Phenotyping is an important part of association mapping for forest trees. A typical association population is usually composed of a diverse set of unrelated individuals at the same location, and to increase precision in phenotypic measurements, one must usually clonally replicate individuals to reduce environmentally induced noise and measurement errors. Hence, in this study, we used a total of 1380 phenotypes (460 genotypes × 3 ramets) to compensate for the deficiency of having a limited number of SSR markers. Furthermore, when the entire collection is replicated across multiple environments, data on replicates of each individual can be combined to produce a phenotype mean value for the accession analysis, which is less influenced by environment or measurement errors (Long & Langley, 1999). Therefore, replication of genotype–phenotype associations is also crucial in association mapping to distinguish false-positive associations and to provide less biased estimates of the size of allelic effects. Additionally, validation of biological function through transgenic experiments and other molecular biology techniques can be used to verify associations (Thumma et al., 2005; Abdurakhmonov & Abdukarimov, 2008). For example, real-time PCR and linkage analysis were employed in this study to confirm the results obtained from association mapping.

# Data extract
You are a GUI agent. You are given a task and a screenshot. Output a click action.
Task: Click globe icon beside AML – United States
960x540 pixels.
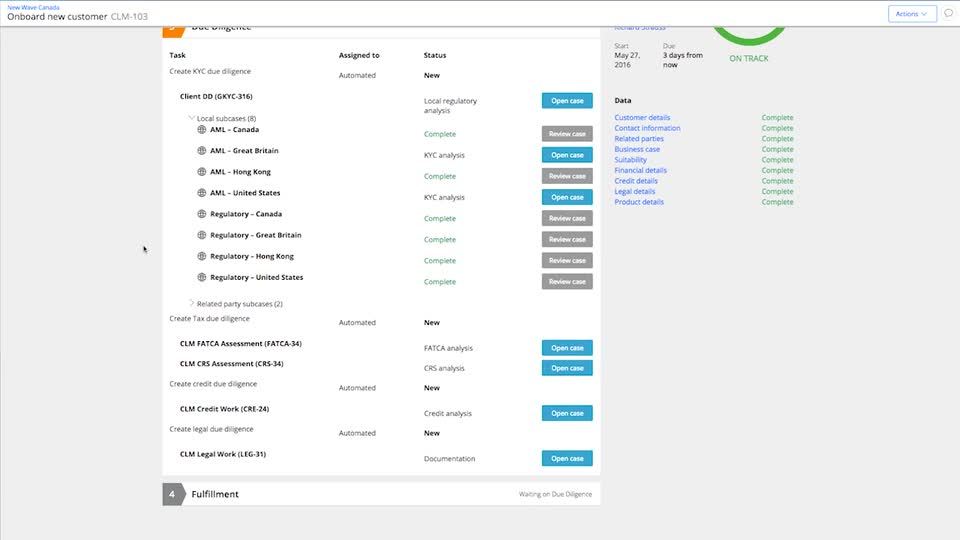(x=201, y=193)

# Exercises to complete
A. According to the passage on phenotyping, why are individuals in an association population usually clonally replicated? Answer in one to three sentences.
B. Pick up the passage on phenotyping after its last sentence and continue it.
The listing has no connection to the passage on phenotyping.

# Task-by-task answers
A. Individuals are clonally replicated to increase precision in phenotypic measurements. Replication reduces environmentally induced noise and measurement errors.

B.
Polymorphisms of SSR markers and significant haplotypes representing PtoCesA candidate genes were used to evaluate the functional loci or genes associated with lignocellulosic cell wall development. We demonstrated that the candidate gene-based association approach, along with validation in a large linkage-mapping population and confirmation using real-time PCR testing, can be employed to identify naturally occurring allelic variation in genes associated with important wood-quality traits. This study provides insights into the genetic mechanisms underlying wood development, and identifies particular markers for tree MAS breeding programs with the goals of improving the quality and quantity of wood products.